Key Takeaways

  • External confirmations provide more reliable evidence than client-generated information because the source is independent (ISA 500.A31). Bank confirmations are close to universal because they cover existence, completeness, and rights from a single source.
  • The assertion drives the procedure. A confirmation testing existence asks the bank to confirm a specific balance. A confirmation testing completeness asks the bank to list all accounts, loans, and guarantees. These are different requests.
  • Blank confirmations (where the confirming party fills in the figure) are stronger evidence than positive confirmations with pre-populated balances, but have lower response rates. Use them when fraud risk is elevated.
  • The revised ISA (UK) 505 (effective December 2024) bans negative confirmations entirely and requires auditors to consider whether exceptions indicate fraud. The international ISA 505 has not yet changed, but the direction of travel is clear.
  • Every exception must be investigated (ISA 505.14). Not sampled. Not filtered by materiality first. A €2K timing difference and a €340K cut-off error both require investigation.

The bank confirmation comes back with a balance that doesn't match the client's records. The difference is €340K. The client's finance team says it's a timing difference. You have four days until the file review. Most teams accept the explanation and move on. The ones who don't are the ones who find the unrecorded loan, the undisclosed guarantee, or the cash sweep arrangement that changes the going concern assessment.

External confirmations under ISA 505 are audit evidence obtained as a direct written response to the auditor from a third party (the confirming party), in paper or electronic form, and they provide evidence that is more reliable than client-generated information because the source is independent of the entity being audited (ISA 500.A31).

When to use external confirmations and when not to

ISA 505 does not require you to use confirmations on every engagement. The decision sits within your overall response to assessed risks under ISA 330. External confirmations are one of several procedures available. But for certain assertions, they are the strongest evidence you can get.

Bank confirmations are close to universal in practice. ISA 505.A1 identifies bank balances, accounts receivable balances, terms of agreements, and property title deeds as common confirmation targets. For bank balances specifically, a confirmation provides direct evidence of existence, completeness (when the request covers all accounts), and rights and obligations. No other single procedure covers all four of those assertions from a single independent source.

Receivables confirmations are common but not always the best approach. If your client has a high volume of small balances with short payment cycles, the debtor may have already paid by the time the confirmation arrives. In that case, subsequent receipts testing under ISA 330 may provide better evidence with less effort. Confirmations work best for large individual balances, long-outstanding items, related party receivables, and balances where you have specific fraud risk indicators.

Legal confirmations (sometimes called lawyer's letters) provide evidence of litigation and claims.
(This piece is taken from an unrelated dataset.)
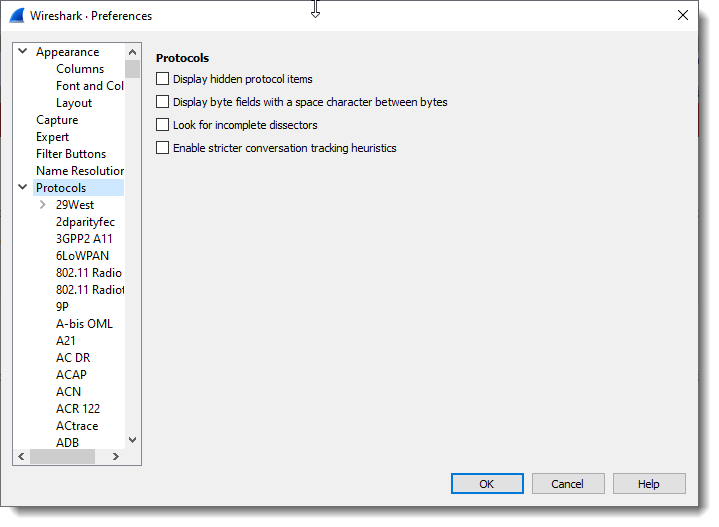Image resolution: width=719 pixels, height=527 pixels.
Task: Enable stricter conversation tracking heuristics
Action: (x=163, y=148)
ISA 501.9 requires you to design procedures to identify litigation, and a confirmation to the entity's external legal counsel is the standard method. But the response you get depends entirely on how you phrase the request. A vague request produces a vague response. A confirmation that lists specific cases and asks the lawyer to confirm or deny each one produces usable evidence.

Don't confirm for the sake of confirming

If a receivable balance can be verified more efficiently through subsequent cash receipts, use that. ISA 505 exists for situations where third-party evidence is the most appropriate response to a specific assessed risk. The assertion drives the procedure, not the other way round.
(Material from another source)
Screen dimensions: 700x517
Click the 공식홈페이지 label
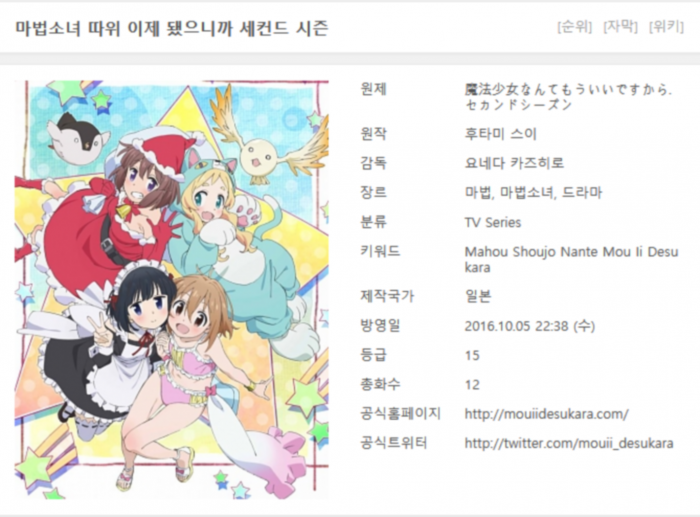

Designing the confirmation request

ISA 505.7 requires you to determine three things before sending a confirmation: what information to confirm or request, which confirming party to select, and how to design the request itself.

The information must link directly to the assertion you're testing. If you're testing existence of a bank balance, the confirmation asks the bank to confirm the balance at the reporting date. If you're testing completeness, you need the bank to disclose all accounts held, not just the ones the client has listed. These are different requests and they produce different evidence. A confirmation that asks the bank to confirm the balance on account number 12345 tests existence. A confirmation that asks the bank to list all accounts, loans, guarantees, and security held in the entity's name tests completeness. Most bank confirmation templates (including the standard European banking templates) cover both, but you need to verify that the template you're using actually requests the information that addresses your assessed risk.

The confirming party must be knowledgeable about the information being confirmed. For bank confirmations, this is straightforward. For receivables, it's less obvious. Confirming with a junior clerk at the debtor's office produces weaker evidence than confirming with the debtor's credit controller or finance manager. ISA 505.A2 flags this: the reliability of the response depends on the competence and independence of the confirming party.

The request itself must be clear enough that the confirming party can respond without ambiguity. Positive confirmations ask the confirming party to respond in all cases, either agreeing with the information provided or stating what their own records show. Blank (or "zero balance") confirmations ask the confirming party to fill in the information rather than confirming a pre-populated figure. Blank confirmations are stronger evidence because the confirming party cannot simply agree with whatever number you've put in front of them, but they also have lower response rates because they require more effort.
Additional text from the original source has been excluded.